La formation, un pilier clé de la rénovation énergétique 

 

Pour surmonter ces obstacles et convaincre les copropriétaires d'opter pour la rénovation, Chloé Gauquelin suggère ainsi des actions de sensibilisation et de formation auprès des différents acteurs.

« Le plus important c'est déjà de se faire accompagner par son espace conseil France Rénov', se faire accompagner par une assistance à maîtrise d'ouvrage qui va prendre le temps de faire des réunions d'information et d'expliquer individuellement combien cela va coûter à chacun, combien chacun a le droit comme aide, combien chacun va pouvoir emprunter à la banque, pour se rendre compte qu'à la fin mensuellement, c'est pas si énorme. C’est beaucoup de pédagogie et savoir s'entourer des bons acteurs pour bien se faire accompagner », confie-t-elle. 

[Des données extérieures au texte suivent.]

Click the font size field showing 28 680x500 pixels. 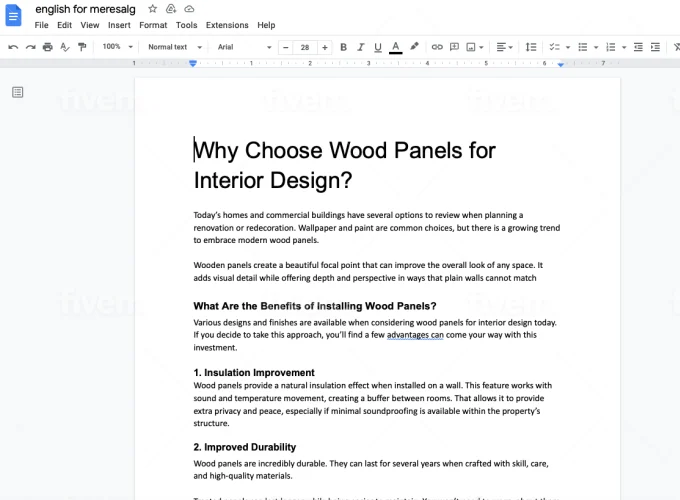click(x=304, y=47)
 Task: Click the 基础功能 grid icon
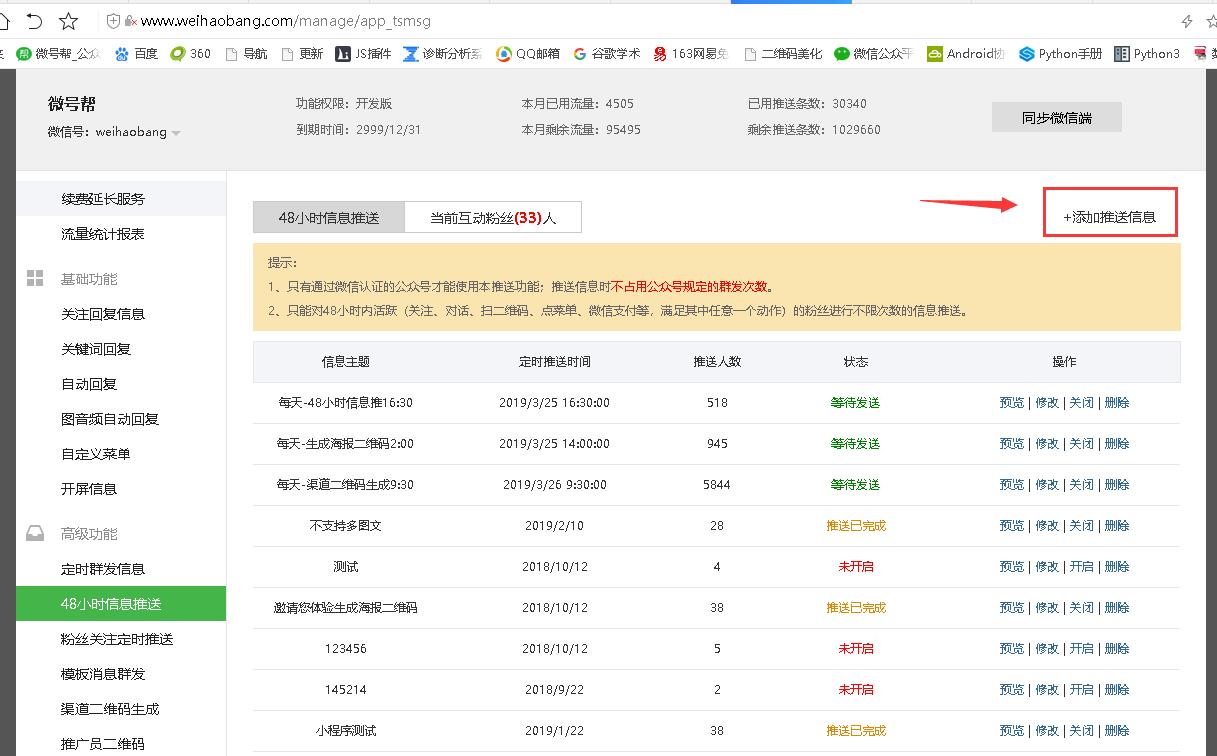point(35,278)
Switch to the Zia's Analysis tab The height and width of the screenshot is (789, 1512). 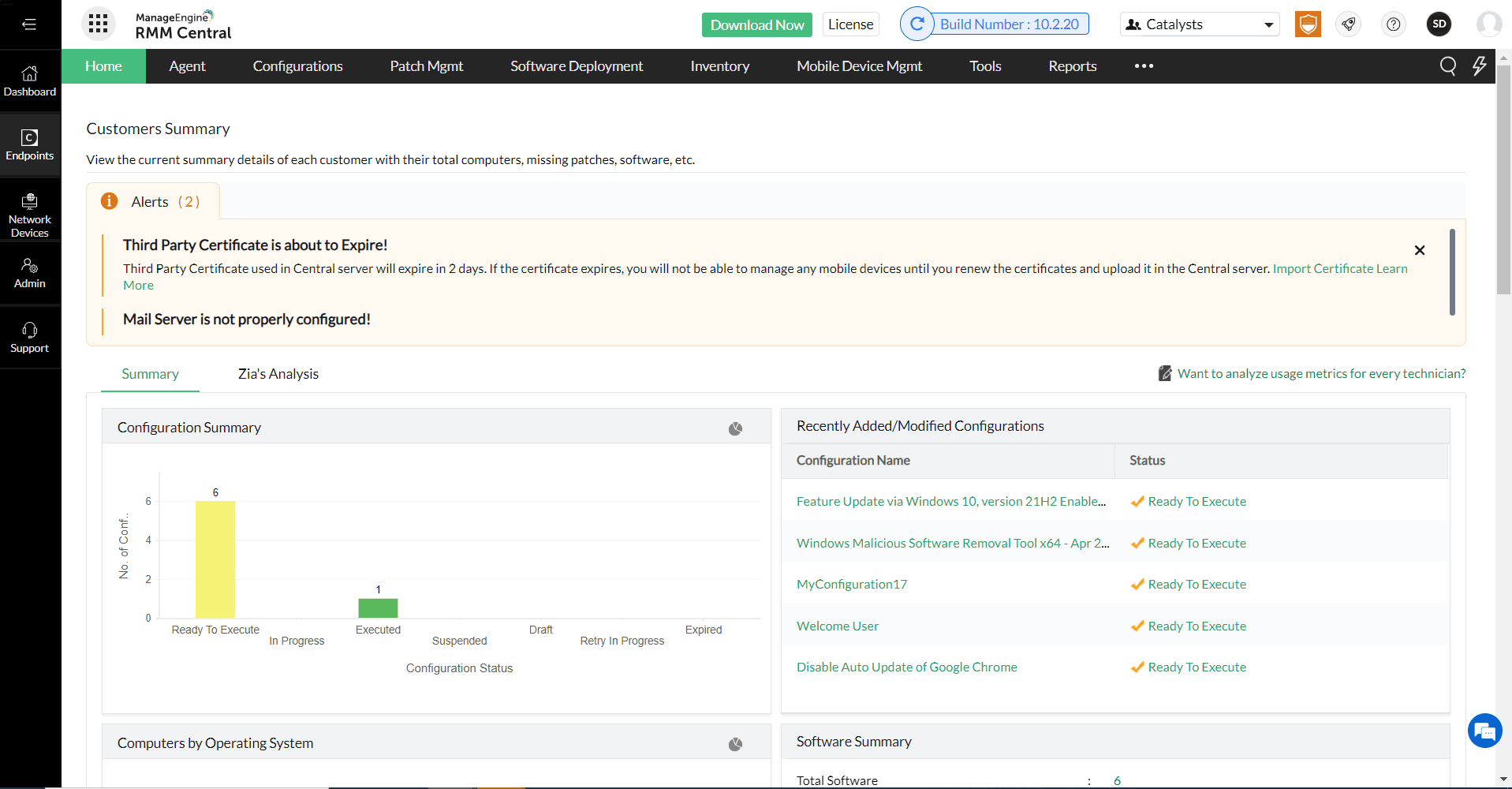[278, 373]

En plus de ces actions d’information, le programme Rénovons Collectif a lancé sa formation en ligne, intitulée « Mon créneau Copro ». Avec environ 1 000 participants par session, ces formations permettent aux participants d'acquérir des compétences allant de la planification de projets à la communication entre propriétaires

« L’idée c'est de faire connaître les étapes de rénovation énergétique de A à Z pour savoir mener un projet de rénovation en copropriété. On a également mis en place des formations en présentiel dédiées aux syndics, avec neuf modules qui sont déployés par quatre écoles de formation partout en France », explique la directrice du programme Rénovons Collectif.  

Cette formation, qui dure entre un et trois jours selon les modules, permet aux syndics de piocher dans ce qu'ils ont besoin de savoir : sur un projet de travaux spécifique, comme l’isolation de murs ou le changement de ventilation, sur une formation générale sur comment mener un projet, ou simplement pour gérer un projet plus facilement. 

Un sentiment de vouloir en apprendre plus que la directrice du programme a ressenti sur la tournée Rénovons Collectif, qui a pour ambition de sensibiliser les copropriétés à la rénovation énergétique globale. 

« Ça fonctionne vraiment », se réjouit-elle. « On a des formats un peu différents selon les collectivités, mais globalement ça fonctionne très bien parce que c'est un dispositif où on peut à la fois aller s'informer, obtenir un retour d'expérience sur une copropriété rénovée, rencontrer un conseiller France Rénov', et/ou des syndics qui interviennent sur le sujet. Un copropriétaire qui vient en ne connaissant rien au sujet de la rénovation énergétique en ressort en sachant comment s'y prendre », conclut Chloé Gauquelin.